▶ [Source excerpt]
+++

Saturday Nights all right for Layout Progress

Since my discovery last weekend that I had effectively blocked the CPR staging to the point that it wouldn’t function effectively with the existing closet shelf brackets, I’ve fixed that problem, and moved on with some actual layout building, working on the traversers, laying out elements, and my first mockup building.

Replacement shelf brackets in place, which give me the space to have a full set of tail tracks at both ends of the closet traverser. I have a piece of wood perfectly sized for the one end, I’ll need to get a piece cut for the other if I do want to add more tracks.

One big plus of the problem I discovered last week is that it means I get more staging and run around space in the closet. I don’t know if I will need it or not, but it won’t hurt to have it.  Two metal L brackets later, the storage shelf in the closet is supported, and the tracks are no longer fouled. I’ll need to carefully remove the foam from the one end in the closet to remove the wood and install the new piece, but I have an off-cut from the benchwork construction in August which is the perfect size for the staging in this area.

+++

▶ [Information given]
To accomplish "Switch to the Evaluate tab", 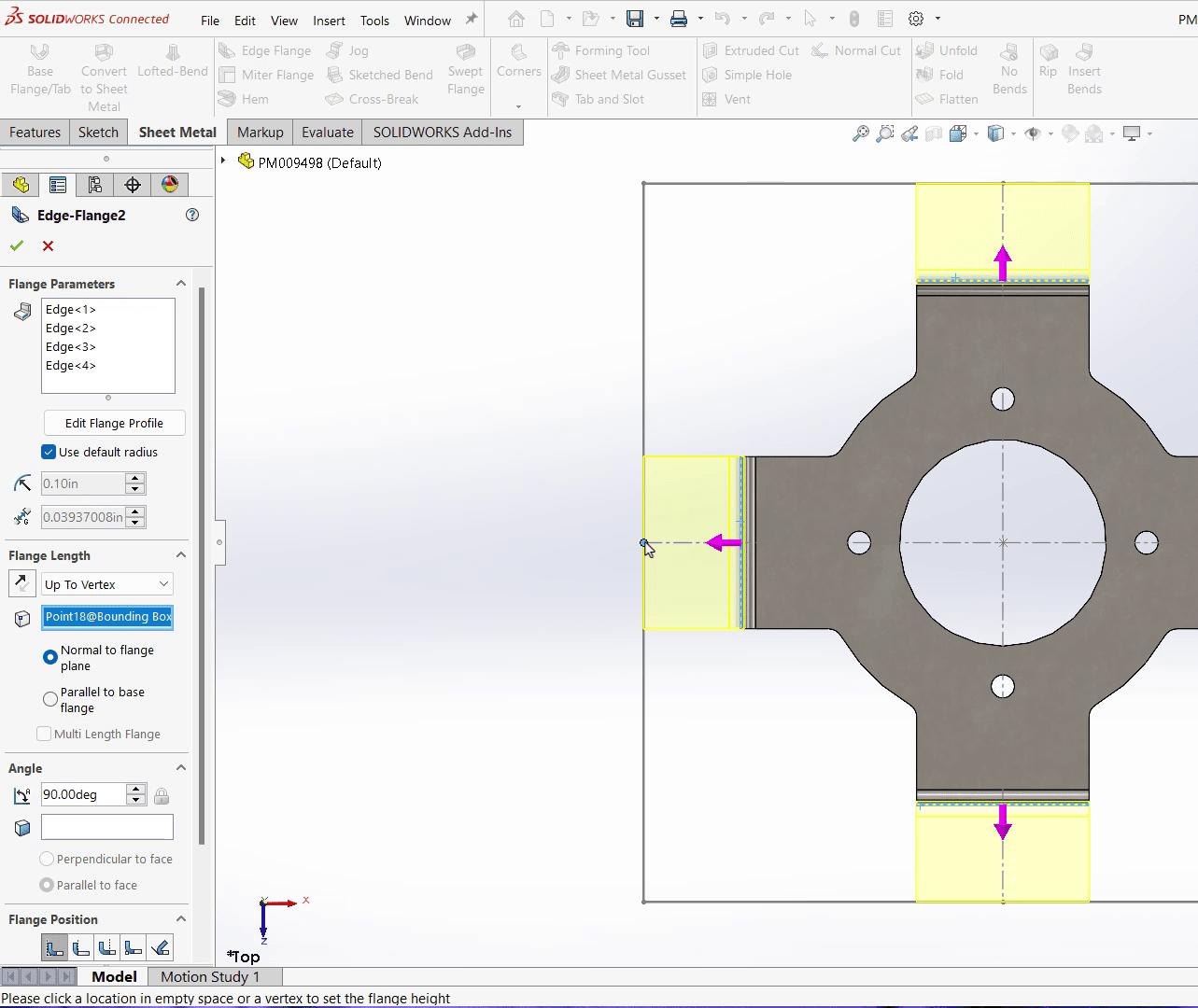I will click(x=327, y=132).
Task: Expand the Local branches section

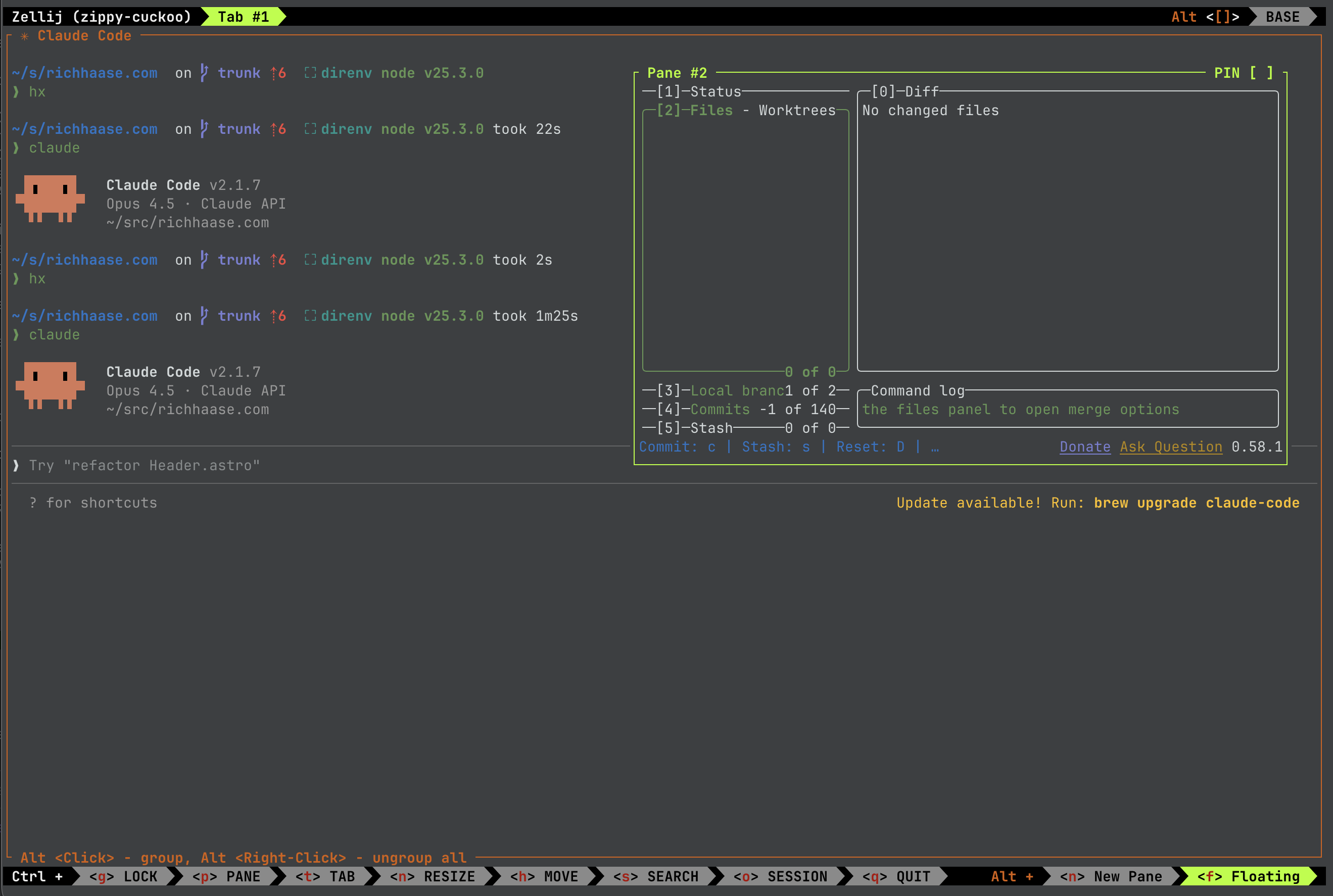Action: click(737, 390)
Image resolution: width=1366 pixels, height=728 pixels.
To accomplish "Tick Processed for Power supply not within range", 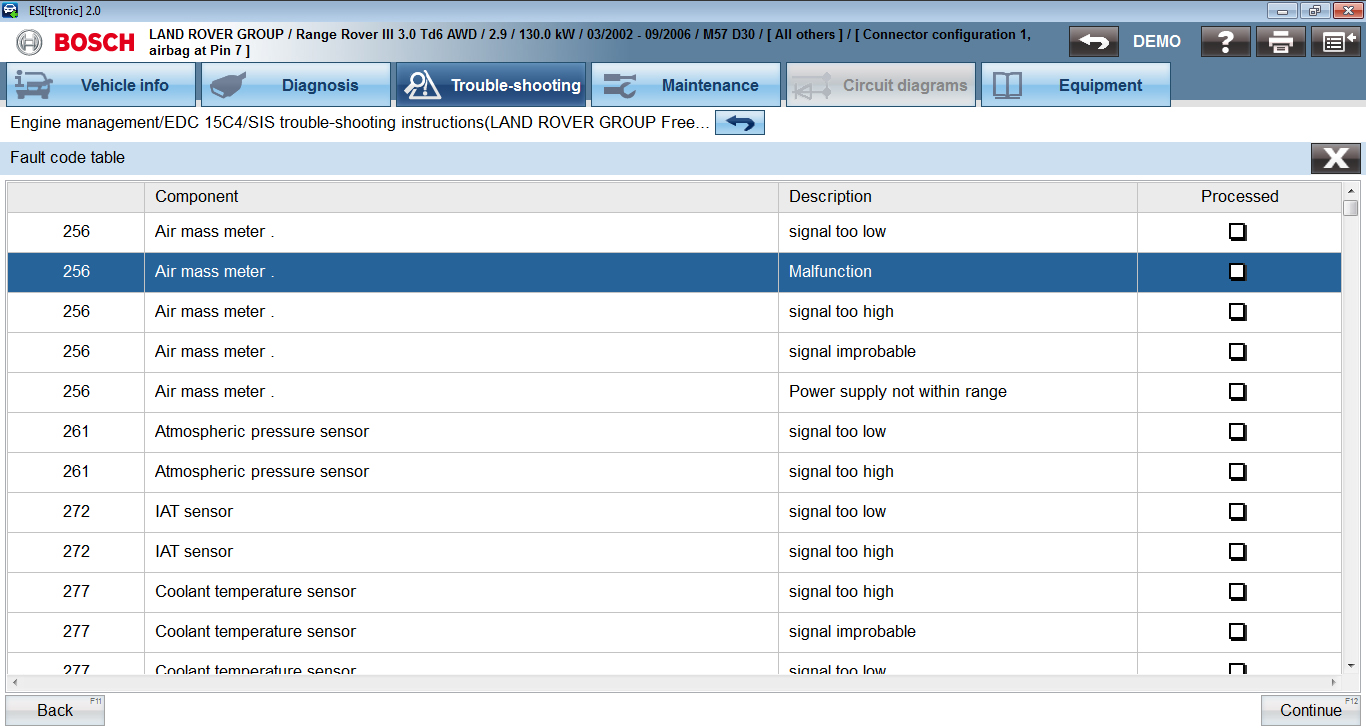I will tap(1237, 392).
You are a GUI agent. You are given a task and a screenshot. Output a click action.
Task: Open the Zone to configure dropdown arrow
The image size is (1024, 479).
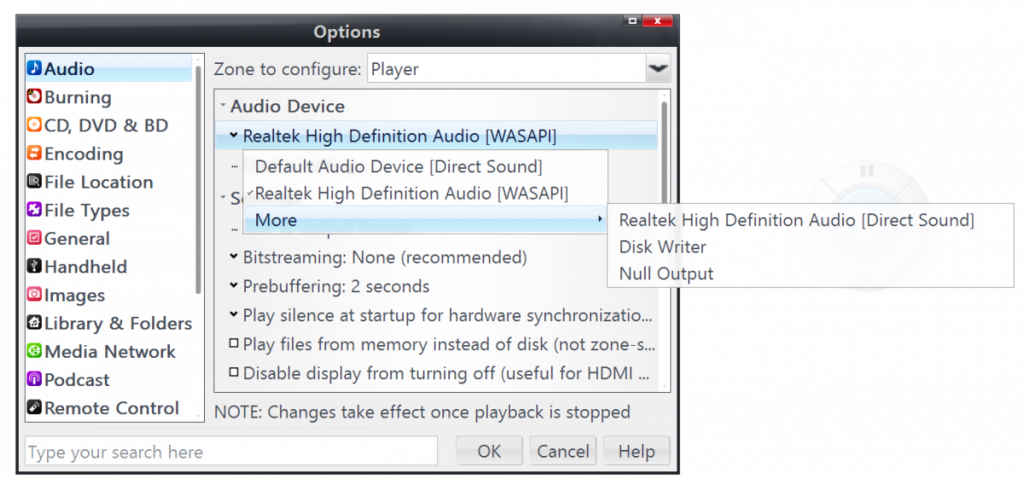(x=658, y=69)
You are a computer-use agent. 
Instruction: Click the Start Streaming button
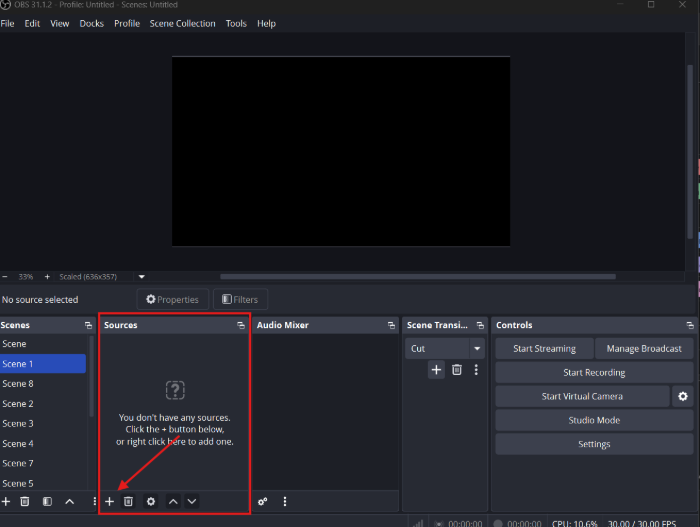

+++

▶ [Work instructions]
- a) Using the layout progress post above, answer the following, each on its own line:
(i) What had the writer's discovery last weekend shown about the CPR staging?
(ii) What do the replacement shelf brackets give the writer space for?
(iii) What piece of wood does the writer have that is the perfect size for the staging in the closet?
- b) Summarize the layout progress post in two sentences.

▶ [Solved problems]
- a)
(i) It had been blocked to the point that it wouldn't function effectively with the existing closet shelf brackets.
(ii) A full set of tail tracks at both ends of the closet traverser.
(iii) An off-cut from the benchwork construction in August.

- b) After finding that the existing closet shelf brackets blocked the CPR staging, the writer fixed the problem and moved on to working on the traversers, laying out elements, and building a first mockup building. Replacement shelf brackets now leave room for a full set of tail tracks at both ends of the closet traverser, and two metal L brackets support the closet storage shelf so the tracks are no longer fouled, which also yields more staging and run-around space.